Streaming has a unique disadvantage: you have to haggle with each individual content owner.

Yes, it's cheaper to move bits than stuff. Much. But licensing is a pricey hassle. It's a huge part of the comparison, and as content owners get savvy, it will only get more expensive over time.

This should be a signal of how much more right we got the law with physical media. We all want DVDs to be dead, sure. But DVDs would die tomorrow if we just set up an obligatory licensing scheme for this sort of content. If you distribute a movie, Netflix should be allowed to stream it, and pay you a fair statutory fee.

(This isn't some a radical new idea or some Communist scheme, it's basically how radio stations work.)

Until the law is fixed, DVDs will stick around, lingering on.

1 comments

Maybe the HN crew wants DVDs to die. But none of my non-technical family has any problem with DVDs. They work in just about everything. They're easy to lend out. They're easy to find (both in stores and when sitting on a shelf in your house).

For my part, I still prefer DVDs because I actually like owning the disc. But more than that, I have a 25 Mbps FiOS connection and somehow at least once a week when I'm streaming something, Netflix dynamically changes the quality. It's more annoying than skipping due to scratch discs and the quality comes out terribly. I have no idea if Verizon's playing games, but as long as ISPs lose out with streaming media, I wouldn't want to bank on that business.

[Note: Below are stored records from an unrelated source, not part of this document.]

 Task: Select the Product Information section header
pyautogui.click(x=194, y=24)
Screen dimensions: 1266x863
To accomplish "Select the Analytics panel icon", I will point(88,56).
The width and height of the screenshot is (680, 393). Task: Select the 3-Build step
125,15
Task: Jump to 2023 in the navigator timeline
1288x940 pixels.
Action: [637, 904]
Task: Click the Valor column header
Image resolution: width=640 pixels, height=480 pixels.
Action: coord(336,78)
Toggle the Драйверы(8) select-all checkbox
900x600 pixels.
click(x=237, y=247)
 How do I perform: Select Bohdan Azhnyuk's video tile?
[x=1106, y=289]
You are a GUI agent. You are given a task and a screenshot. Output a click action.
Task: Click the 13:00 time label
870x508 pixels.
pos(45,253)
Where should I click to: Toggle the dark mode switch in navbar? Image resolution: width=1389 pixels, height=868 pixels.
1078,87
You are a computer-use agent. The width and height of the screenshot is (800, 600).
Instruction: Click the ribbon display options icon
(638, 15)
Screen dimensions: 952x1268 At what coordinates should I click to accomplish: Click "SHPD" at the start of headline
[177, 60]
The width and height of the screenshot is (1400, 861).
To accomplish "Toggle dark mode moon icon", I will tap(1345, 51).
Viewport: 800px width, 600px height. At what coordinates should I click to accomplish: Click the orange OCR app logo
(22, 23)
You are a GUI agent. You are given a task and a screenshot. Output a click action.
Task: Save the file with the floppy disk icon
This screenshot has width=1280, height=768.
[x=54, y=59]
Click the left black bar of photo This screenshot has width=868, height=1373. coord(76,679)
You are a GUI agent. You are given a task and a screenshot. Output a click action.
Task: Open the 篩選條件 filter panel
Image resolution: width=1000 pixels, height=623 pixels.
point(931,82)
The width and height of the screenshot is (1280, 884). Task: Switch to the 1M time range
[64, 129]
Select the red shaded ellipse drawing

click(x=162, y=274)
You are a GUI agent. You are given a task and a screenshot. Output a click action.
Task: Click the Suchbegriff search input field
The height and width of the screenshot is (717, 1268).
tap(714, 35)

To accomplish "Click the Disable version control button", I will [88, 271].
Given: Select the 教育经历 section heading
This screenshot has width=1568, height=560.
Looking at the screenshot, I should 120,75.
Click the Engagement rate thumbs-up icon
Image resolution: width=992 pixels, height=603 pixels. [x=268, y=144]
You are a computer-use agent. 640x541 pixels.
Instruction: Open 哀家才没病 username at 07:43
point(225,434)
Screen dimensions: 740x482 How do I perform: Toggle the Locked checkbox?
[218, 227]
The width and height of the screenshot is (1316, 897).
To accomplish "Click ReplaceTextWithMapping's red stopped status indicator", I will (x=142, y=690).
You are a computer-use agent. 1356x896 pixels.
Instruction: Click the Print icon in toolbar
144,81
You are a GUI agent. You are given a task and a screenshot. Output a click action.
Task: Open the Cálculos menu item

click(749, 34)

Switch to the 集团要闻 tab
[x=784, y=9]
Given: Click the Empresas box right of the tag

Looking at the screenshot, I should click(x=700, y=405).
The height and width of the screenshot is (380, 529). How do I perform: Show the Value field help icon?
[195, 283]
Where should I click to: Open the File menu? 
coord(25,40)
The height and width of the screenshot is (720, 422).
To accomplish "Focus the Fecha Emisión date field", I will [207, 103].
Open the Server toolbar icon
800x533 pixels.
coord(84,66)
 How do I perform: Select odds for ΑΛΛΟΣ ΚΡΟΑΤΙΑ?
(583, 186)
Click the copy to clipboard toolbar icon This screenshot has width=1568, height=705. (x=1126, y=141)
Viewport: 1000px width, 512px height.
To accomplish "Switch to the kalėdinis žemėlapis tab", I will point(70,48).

I'm not looking forward to a world without physical media where content providers and ISPs can dick us around with arbitrary pricing for content.

That's why I like iTunes, particularly now that they allow TV shows to be redownloaded so now I don't have to worry about using up a ton of space.
And what happens when Apple decides to (or is forced to) stop offering those shows for re-download? It's still a "licence" for you to be able to download them, not the same as physically owning a copy. (though slightly better, since you can just not delete the videos, and store them yourself)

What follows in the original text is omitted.